(Beginning of Excerpted text)

1Fresenius Medical Care, Payneham Dialysis Clinic, 2 Portrush Road, Payneham SA 5070. email@example.com
Haemodialysis is full of contradictions: acute care delivered in a non-acute setting; long term patients in a day procedure centre; isolation treatments for patients who share waiting rooms and transport with others; patients with respiratory illnesses and multi-resistant organisms receiving treatment in the same area as immunosuppressed patients.
Infection prevention and control (IPC) does not sit neatly in a well-defined box. Each patient is an individual with different IPC, social and physical needs. If every patient was treated in a single room, with a dedicated dialysis machine and their own nurse, there would be no problems from an IPC perspective. However we are social people living in a world with finite resources.
The IPC challenges that dialysis nurses face each shift is how to manage multiple patients with unique and complex needs while working within national, state/territory, local and company IPC guidelines.
General IPC guidelines don’t always meet specific haemodialysis patient needs so nurses need to decide each shift which IPC guidelines will be the most effective in delivering care with the least risk of transmission of infections to other patients and staff. These decisions are supported by constant risk identification, evaluation and management.
Haemodialysis IPC guidelines are reviewed in a risk management framework and their practical impact on delivering haemodialysis treatments in non-acute settings.

(End of Excerpted text)
(Beginning of Data provided)

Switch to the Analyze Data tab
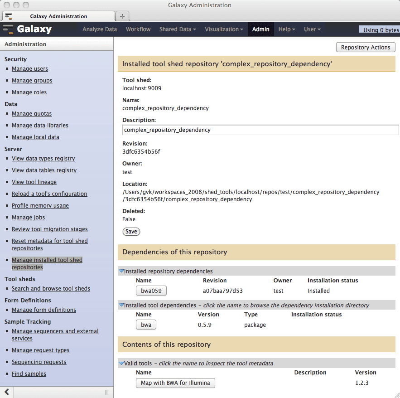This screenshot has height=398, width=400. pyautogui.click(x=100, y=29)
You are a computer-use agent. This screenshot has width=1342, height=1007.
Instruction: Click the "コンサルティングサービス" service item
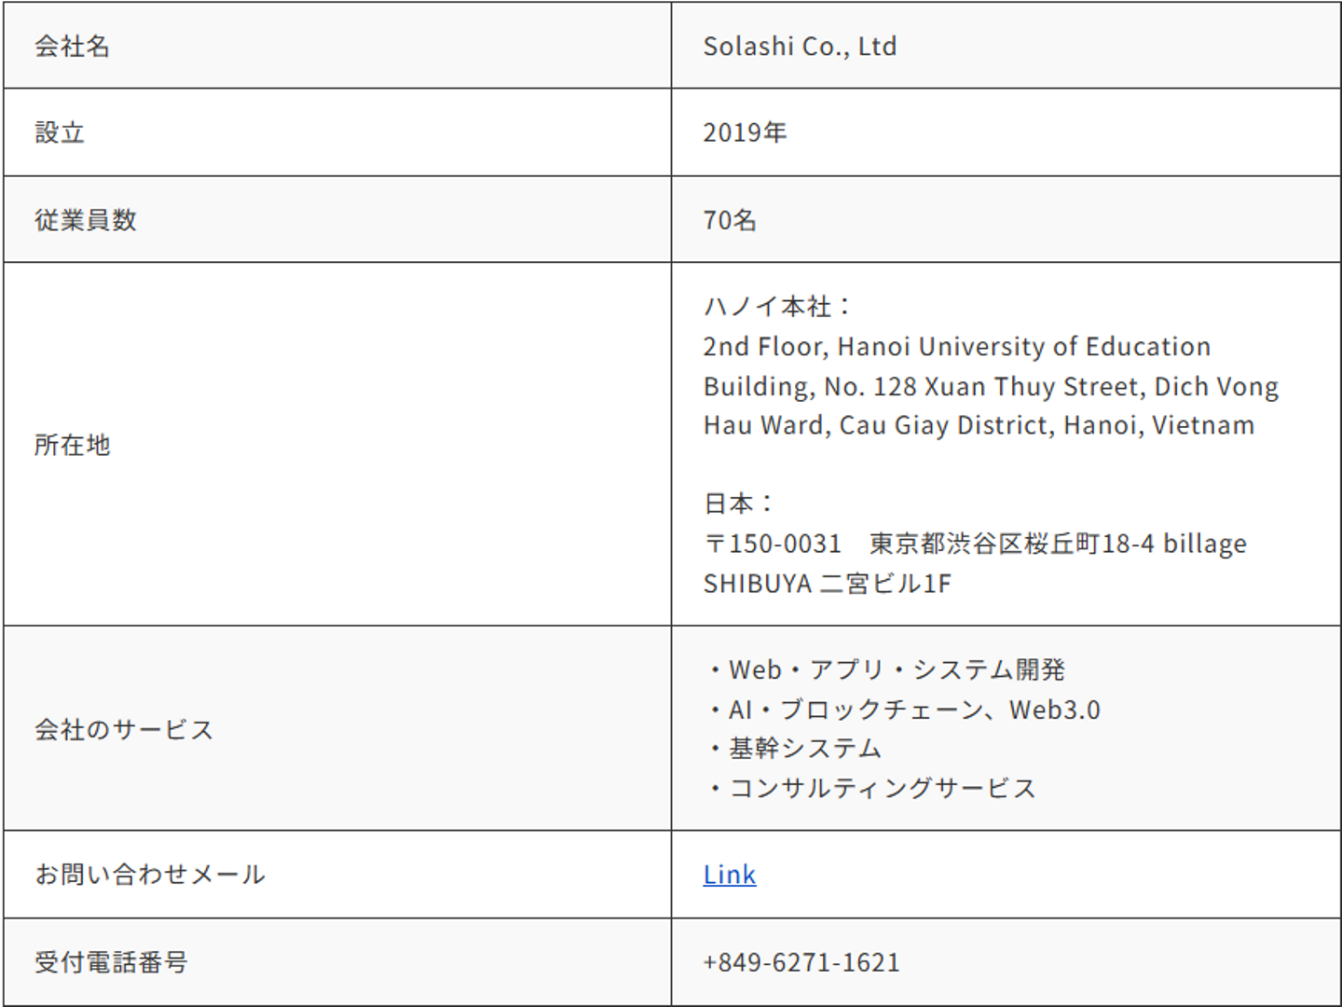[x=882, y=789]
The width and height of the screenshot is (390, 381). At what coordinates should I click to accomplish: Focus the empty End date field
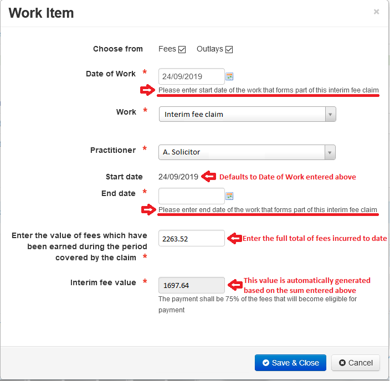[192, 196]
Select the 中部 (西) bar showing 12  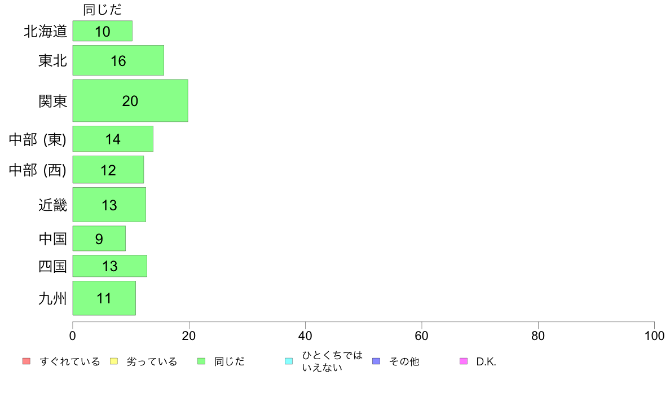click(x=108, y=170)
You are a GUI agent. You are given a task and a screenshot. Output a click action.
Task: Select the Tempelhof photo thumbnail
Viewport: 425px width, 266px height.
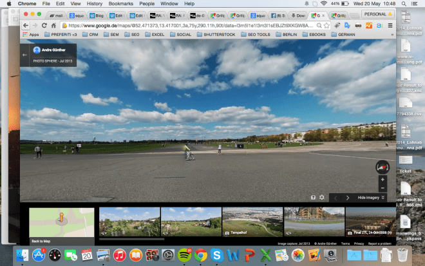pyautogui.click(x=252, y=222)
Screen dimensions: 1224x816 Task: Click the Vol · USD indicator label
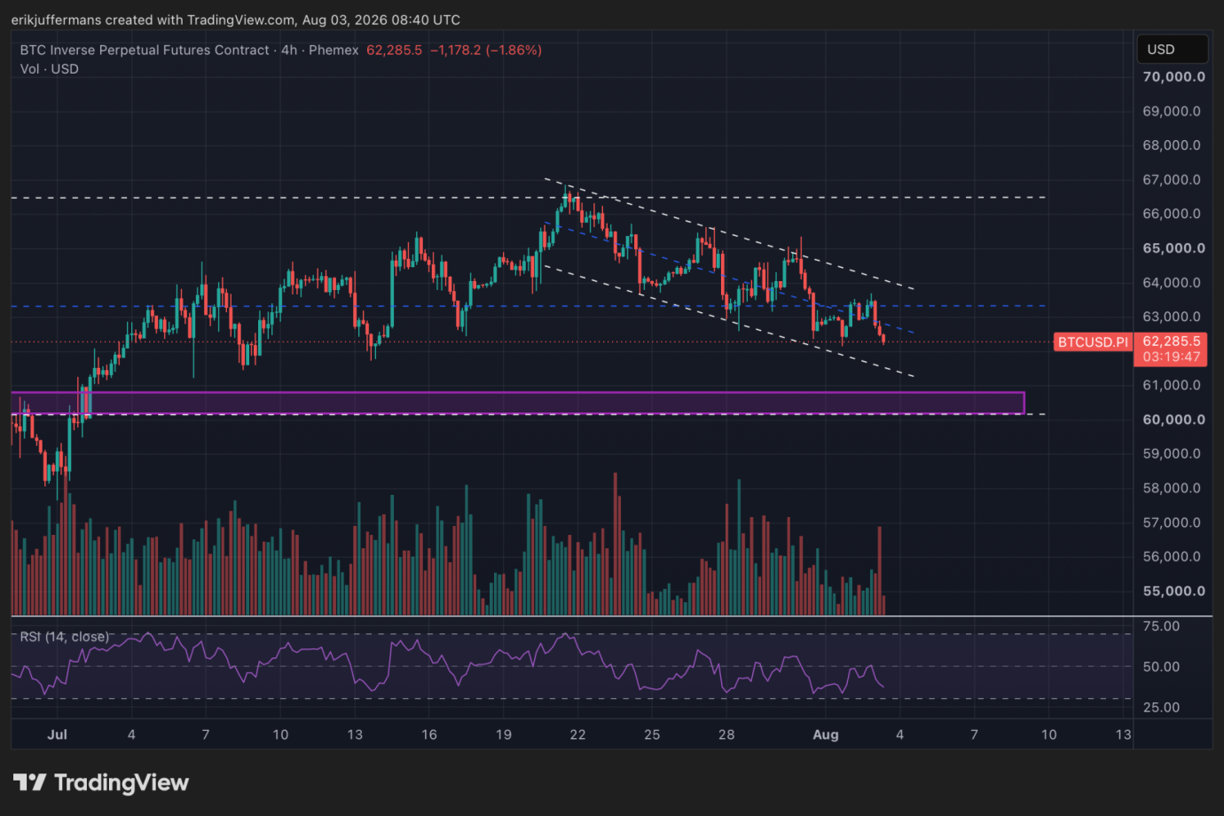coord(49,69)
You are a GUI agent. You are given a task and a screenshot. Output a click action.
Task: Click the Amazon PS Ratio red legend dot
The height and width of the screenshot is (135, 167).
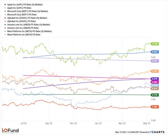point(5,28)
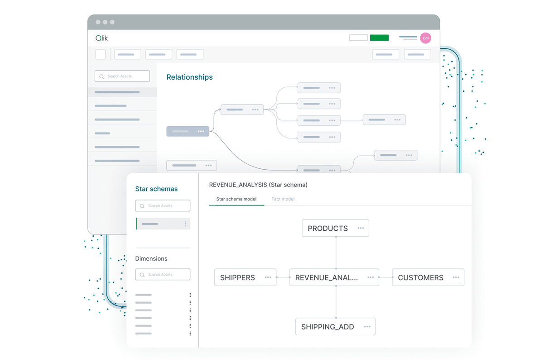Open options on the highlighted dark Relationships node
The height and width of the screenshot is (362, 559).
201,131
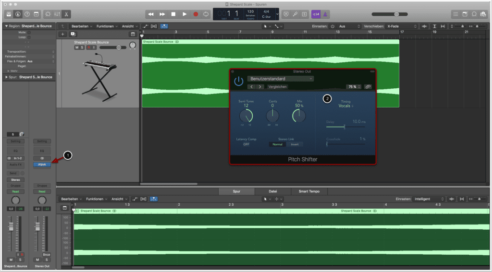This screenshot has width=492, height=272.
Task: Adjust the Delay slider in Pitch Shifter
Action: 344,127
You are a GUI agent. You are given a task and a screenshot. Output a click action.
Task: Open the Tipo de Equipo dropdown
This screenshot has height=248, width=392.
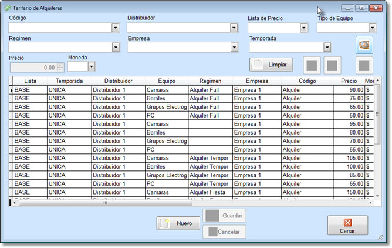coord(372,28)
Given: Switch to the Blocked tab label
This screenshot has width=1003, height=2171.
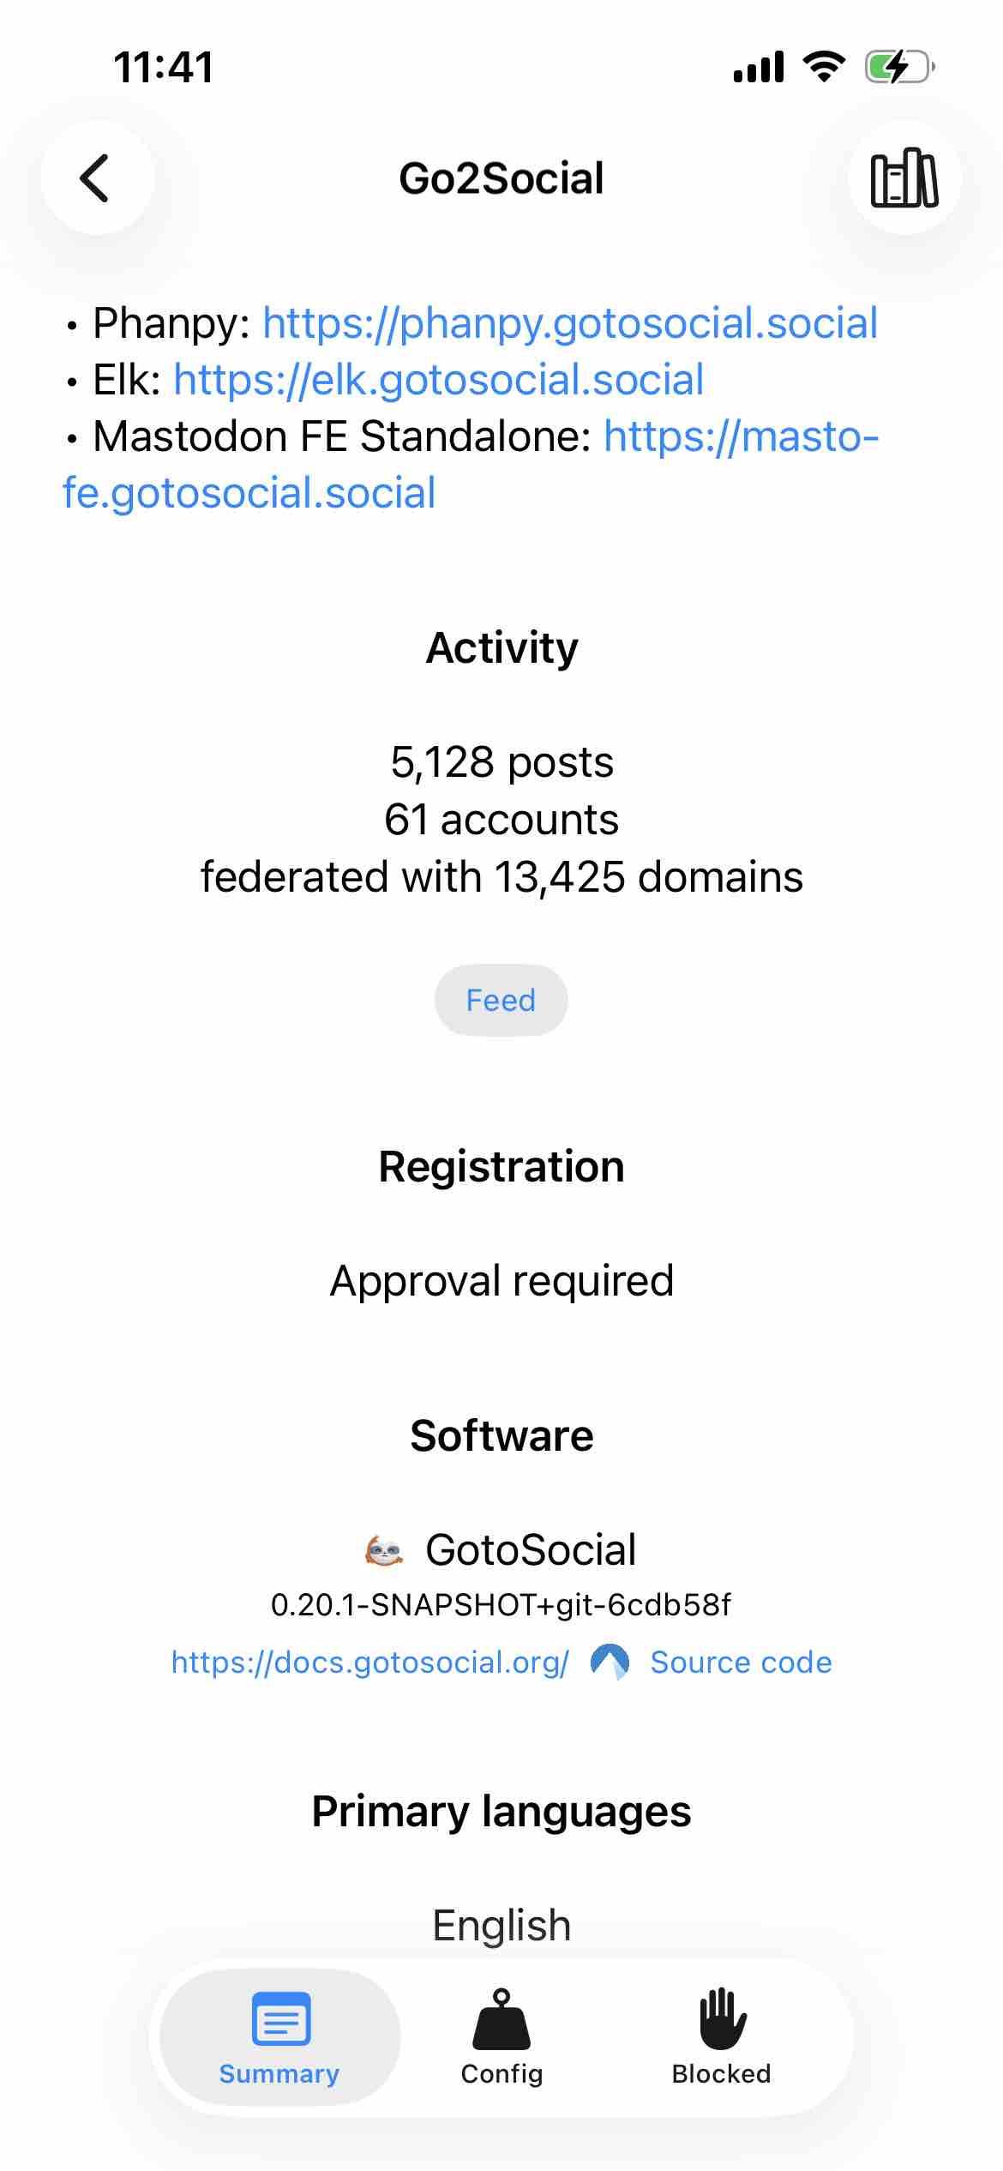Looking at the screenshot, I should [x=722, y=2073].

(End of Data provided)

Tasks to perform.
1. Answer the following from the text on dialysis infection control:
(a) In what kind of setting does the text say acute care is delivered in haemodialysis?
(b) According to the text, under what arrangement would there be no problems from an IPC perspective?
(c) What supports the decisions nurses make each shift about which IPC guidelines to apply?
2. Reproduce the passage of the text on dialysis infection control that runs from "The IPC challenges" up to and including "company IPC guidelines.".

Per-task outputs.
1.
(a) A non-acute setting.
(b) If every patient were treated in a single room, with a dedicated dialysis machine and their own nurse.
(c) Constant risk identification, evaluation and management.

2.
The IPC challenges that dialysis nurses face each shift is how to manage multiple patients with unique and complex needs while working within national, state/territory, local and company IPC guidelines.